Selectively speaking, Ashley Horner‘s brilliantlove is an exceptionally hot and skillful depiction of sexual delirium. A tale about a lickin’ love affair between a couple of none-too-brights that succumbs to melodramatic poisoning by way of (horrors!) money and ambition, this British-produced Tribeca Film Festival entry, which I caught the night before last, is at the very least a stylistic stand-out. And yet I’m not sure where it stands (or writhes) in the annals of erotic cinema.
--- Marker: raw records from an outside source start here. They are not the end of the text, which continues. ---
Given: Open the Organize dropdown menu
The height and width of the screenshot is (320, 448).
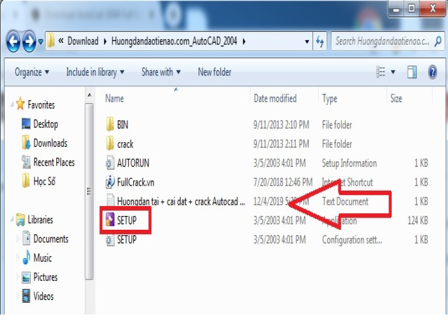Looking at the screenshot, I should coord(33,72).
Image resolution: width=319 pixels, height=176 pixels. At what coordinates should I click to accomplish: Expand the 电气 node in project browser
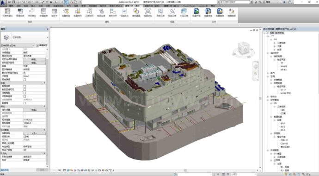pyautogui.click(x=268, y=73)
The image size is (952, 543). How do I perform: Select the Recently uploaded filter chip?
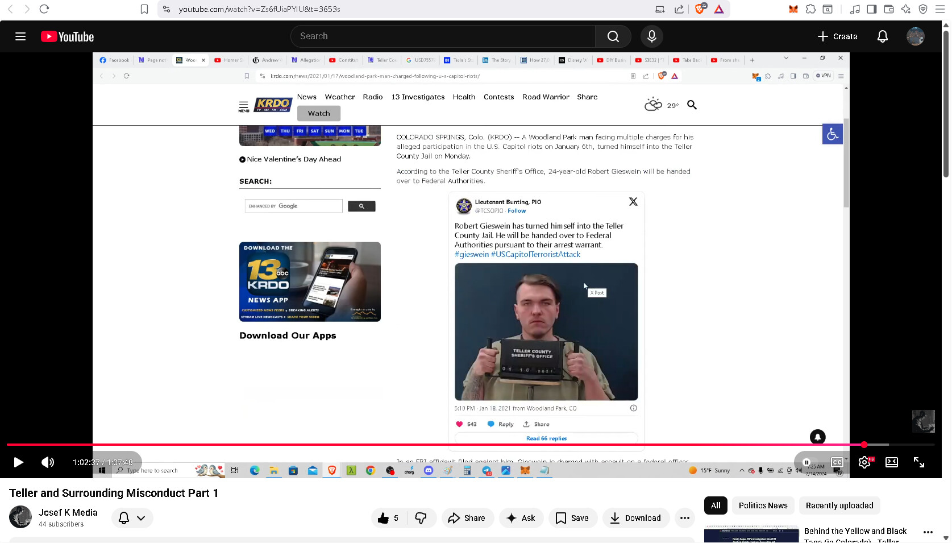coord(839,505)
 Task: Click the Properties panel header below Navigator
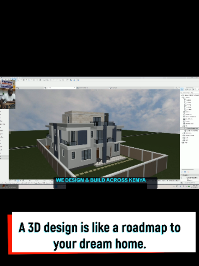[190, 175]
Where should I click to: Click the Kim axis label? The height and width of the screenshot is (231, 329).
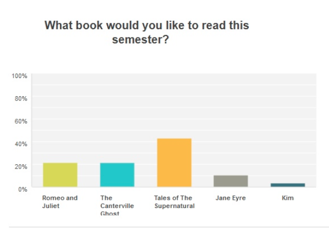click(x=288, y=198)
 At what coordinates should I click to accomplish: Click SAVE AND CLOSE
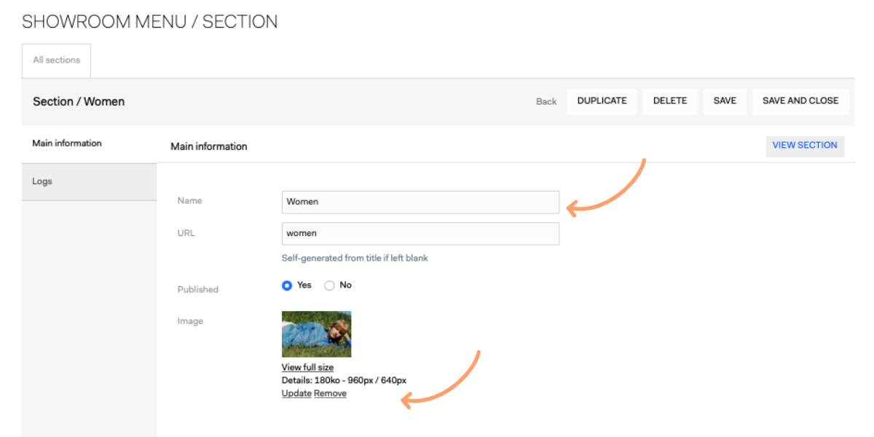pos(800,101)
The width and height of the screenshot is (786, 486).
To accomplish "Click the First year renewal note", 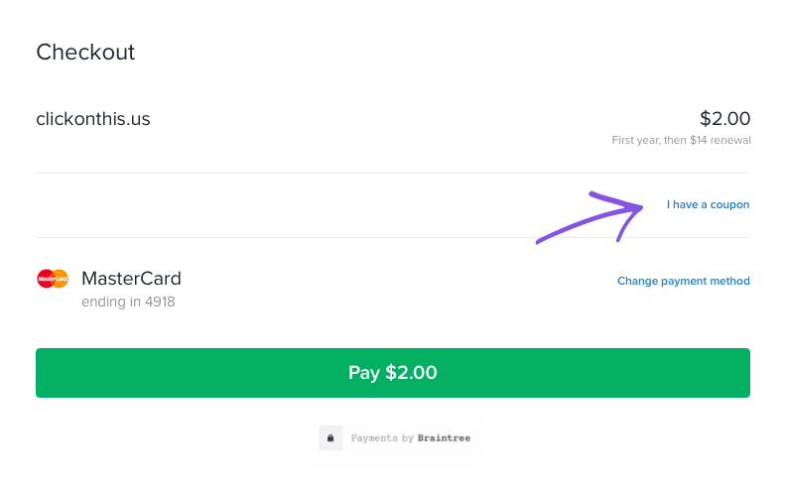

I know it feels a bit more feverish and free-fall than vaguely middlebrow sex films like Sex and Lucia and Warm Summer Rain and the like, but isn’t quite as kinky as Last Tango in Paris or graphic as The Brown Bunny or as given to obsessive perversity as In The Realm of The Senses, and yet it’s definitely a cut above. It’s certainly above the realm of Michael Winterbottom‘s 9 Songs, which I found tedious.

I said “selectively” because the story isn’t all that great. It would’ve been fine for me if brilliantlove had just been about the simple matter of Manchester (Liam Browne), a novice photographer, doing Noon (Nancy Trotter Landry), a taxidermist, over under sideways down. I certainly would have preferred a less dramatically loaded story. One about healing the broken wing of a small bird, let’s say, and the commitment that such an effort may require of two kids with very little money. Something along those lines.

That sounds like I’m describing straight hard-R porn, I realize, but Horner is very good at capturing that erotic dreamwhirl feeling that takes over when you’ve really lost yourself in someone else and you’ve long ago stopped noticing their less than radiantly attractive aspects because you’re just breathless and sliding around and shrieking and crying and finding God, or being kissed by Him/Her.

This movie really gets and recreates that, and it’s all the more remarkable due to the fact that Browne and Landry, while pleasantly or nominally attractive, aren’t model- or movie star-fetching. I for one have a major blockage about women with big feet, but Horner’s special touch somehow persuaded me to put this phobia aside.